Mr. Tuzson recalled that the consultation called “Let’s Stop Brussels” includes six questions on national independence. The questions concern keeping the reduction in public utility charges and job creation benefit, letting in the migrants, the freedom to decide on reducing taxes, and regulating the transparency of international organisations and paid activist groups.
With regard to the details, the Minister of State said the question on immigration policy concerns whether Hungary should allow people whose identities we don’t precisely know to freely roam the country.
“People’s opinions are also being asked with relation to whether international organisations that facilitate the migration process should be regulated and punished for such activities, and whether paid activist groups that interfere in internal affairs should be made financially transparent”, he said. “The latter is necessary because this is the only way people can know in whose interests they operate”, he noted.
Mr. Tuzson also told reporters that Hungary is doing well with regard to unemployment and is currently in third place within the European Union, and this is thanks to job creation benefits, which Brussels also wants to ban.
“In addition, they also want to remove our right to determine the rates of taxes, and want to liberalise the energy market, which would mean higher energy prices”, he added.
“Major decisions and struggles await Hungary in the upcoming period, and these battles can only be successfully fought by Hungarian foreign policy if it can feel the support of the country behind it”, the Minister of State said.
If fundamental national spheres of authority are taken away from Hungary, it will not be good for the Hungarian people, and removing the right to determine these financial issues will only serve the interests of multinational companies.
In reply to a question, the Minister of State said that the printing cots of the consultation were 68.1 million forints (EUR 220,000) net, while the postal charges totalled 881.5 million forints (EUR 2.8M) net.
During the press conference, Mr. Tuzson was also asked about the proposed amendment of the Act on Higher Education and the situation of the Central European University (CEU), with regard to which he said that Parliament would decide on Monday whether to place the Bill onto the agenda. “We would like the issue to be resolved as soon as possible”, he added.
“The existing Act on Higher Education already clearly stipulates that only a university that operates abroad can establish a subsidiary institution in Hungary.
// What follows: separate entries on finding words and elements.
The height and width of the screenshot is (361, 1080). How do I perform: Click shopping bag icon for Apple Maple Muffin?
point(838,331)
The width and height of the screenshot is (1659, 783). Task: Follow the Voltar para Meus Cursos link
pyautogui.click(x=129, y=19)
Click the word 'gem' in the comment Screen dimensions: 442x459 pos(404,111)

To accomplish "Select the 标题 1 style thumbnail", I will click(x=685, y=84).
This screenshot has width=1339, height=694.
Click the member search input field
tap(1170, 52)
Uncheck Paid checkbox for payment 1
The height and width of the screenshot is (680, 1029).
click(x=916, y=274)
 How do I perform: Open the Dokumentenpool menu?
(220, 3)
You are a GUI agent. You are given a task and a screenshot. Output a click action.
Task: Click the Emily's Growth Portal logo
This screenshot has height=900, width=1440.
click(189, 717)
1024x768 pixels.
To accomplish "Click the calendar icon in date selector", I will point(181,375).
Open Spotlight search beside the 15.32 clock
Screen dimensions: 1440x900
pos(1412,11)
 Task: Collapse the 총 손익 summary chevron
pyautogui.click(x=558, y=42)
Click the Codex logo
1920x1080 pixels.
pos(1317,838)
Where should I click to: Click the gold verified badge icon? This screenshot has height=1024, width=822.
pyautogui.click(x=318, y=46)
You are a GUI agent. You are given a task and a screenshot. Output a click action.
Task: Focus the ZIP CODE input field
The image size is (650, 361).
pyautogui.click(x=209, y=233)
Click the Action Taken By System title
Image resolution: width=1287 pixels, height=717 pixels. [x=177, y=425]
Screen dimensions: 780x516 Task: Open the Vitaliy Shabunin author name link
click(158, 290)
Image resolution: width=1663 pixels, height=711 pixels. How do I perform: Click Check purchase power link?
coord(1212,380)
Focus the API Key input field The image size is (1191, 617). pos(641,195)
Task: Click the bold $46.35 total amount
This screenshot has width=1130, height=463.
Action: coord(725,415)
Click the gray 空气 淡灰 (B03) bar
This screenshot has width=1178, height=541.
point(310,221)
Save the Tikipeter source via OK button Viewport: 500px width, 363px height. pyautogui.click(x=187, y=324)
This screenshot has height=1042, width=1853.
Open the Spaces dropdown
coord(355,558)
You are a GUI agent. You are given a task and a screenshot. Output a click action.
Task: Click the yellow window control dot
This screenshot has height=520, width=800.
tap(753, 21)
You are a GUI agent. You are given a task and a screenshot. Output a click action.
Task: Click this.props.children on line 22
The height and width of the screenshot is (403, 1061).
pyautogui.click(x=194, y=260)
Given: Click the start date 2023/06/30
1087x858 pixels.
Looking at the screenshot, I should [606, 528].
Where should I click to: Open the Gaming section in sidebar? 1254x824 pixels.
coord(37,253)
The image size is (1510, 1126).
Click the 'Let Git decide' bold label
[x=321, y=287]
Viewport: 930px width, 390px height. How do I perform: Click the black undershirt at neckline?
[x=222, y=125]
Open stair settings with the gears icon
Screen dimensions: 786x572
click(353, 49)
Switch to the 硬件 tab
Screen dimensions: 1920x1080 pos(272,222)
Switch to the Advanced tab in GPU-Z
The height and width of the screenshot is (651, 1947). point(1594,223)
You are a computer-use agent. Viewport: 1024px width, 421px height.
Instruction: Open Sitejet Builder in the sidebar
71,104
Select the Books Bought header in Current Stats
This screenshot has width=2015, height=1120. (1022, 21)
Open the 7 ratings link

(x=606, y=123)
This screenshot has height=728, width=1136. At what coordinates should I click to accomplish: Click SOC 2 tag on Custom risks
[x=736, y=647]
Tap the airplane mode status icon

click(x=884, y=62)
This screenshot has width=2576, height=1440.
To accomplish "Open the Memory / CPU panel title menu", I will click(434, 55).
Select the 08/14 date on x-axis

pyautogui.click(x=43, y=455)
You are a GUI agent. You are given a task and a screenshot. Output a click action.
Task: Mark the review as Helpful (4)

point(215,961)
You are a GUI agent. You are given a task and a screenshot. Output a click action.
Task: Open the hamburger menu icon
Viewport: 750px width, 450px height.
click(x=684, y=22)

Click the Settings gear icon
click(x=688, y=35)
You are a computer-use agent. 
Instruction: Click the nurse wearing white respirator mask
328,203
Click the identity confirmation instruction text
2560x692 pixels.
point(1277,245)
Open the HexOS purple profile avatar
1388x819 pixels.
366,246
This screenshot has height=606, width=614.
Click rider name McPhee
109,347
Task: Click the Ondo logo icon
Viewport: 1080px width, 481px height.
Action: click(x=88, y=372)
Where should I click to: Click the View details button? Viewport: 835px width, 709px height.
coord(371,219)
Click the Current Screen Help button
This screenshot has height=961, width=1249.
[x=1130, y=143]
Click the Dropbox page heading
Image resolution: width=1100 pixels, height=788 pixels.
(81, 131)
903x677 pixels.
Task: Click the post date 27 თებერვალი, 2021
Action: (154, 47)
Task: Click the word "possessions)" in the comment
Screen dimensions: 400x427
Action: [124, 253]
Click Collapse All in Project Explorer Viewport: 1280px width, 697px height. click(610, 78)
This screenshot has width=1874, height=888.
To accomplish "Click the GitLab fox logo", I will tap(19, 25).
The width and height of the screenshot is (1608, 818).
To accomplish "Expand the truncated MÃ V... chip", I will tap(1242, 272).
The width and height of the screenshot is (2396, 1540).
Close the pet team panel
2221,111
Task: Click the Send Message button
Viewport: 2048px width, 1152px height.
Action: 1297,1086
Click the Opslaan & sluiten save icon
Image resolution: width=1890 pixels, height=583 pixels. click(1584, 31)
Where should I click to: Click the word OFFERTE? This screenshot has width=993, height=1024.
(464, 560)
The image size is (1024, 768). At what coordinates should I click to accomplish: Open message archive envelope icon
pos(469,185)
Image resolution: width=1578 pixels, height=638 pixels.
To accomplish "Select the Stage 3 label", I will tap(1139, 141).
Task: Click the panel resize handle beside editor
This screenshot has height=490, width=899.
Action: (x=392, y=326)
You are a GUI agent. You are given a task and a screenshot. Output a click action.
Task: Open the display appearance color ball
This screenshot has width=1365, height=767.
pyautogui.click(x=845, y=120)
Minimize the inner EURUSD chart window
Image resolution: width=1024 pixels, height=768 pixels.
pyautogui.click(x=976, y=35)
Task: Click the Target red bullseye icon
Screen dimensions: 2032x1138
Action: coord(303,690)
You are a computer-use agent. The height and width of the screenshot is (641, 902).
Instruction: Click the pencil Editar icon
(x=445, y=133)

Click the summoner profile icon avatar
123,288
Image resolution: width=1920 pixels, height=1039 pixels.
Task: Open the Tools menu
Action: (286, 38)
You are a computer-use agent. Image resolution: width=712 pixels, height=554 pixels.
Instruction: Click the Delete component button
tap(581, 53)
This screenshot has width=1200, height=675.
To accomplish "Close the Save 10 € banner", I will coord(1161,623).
Based on current law, the CEU is indeed operating illegally in view of the fact that it does not hold courses either in the United States or in Hungary, it merely has a contract with its Hungarian namesake, the Közép-európai Egyetem, which performs its activities instead of the CEU. This is fraud”, the Minster of State declared. In reply to a question concerning whether this then meant that Government Spokesperson Zoltán Kovács had also acquired his degree fraudulently, Mr. Tuzson said students were never at fault in such cases; they have completed university and duly received their diplomas as a result. “However, the university may still have acted fraudulently with regard to acquiring the right to issue the degree”, he added.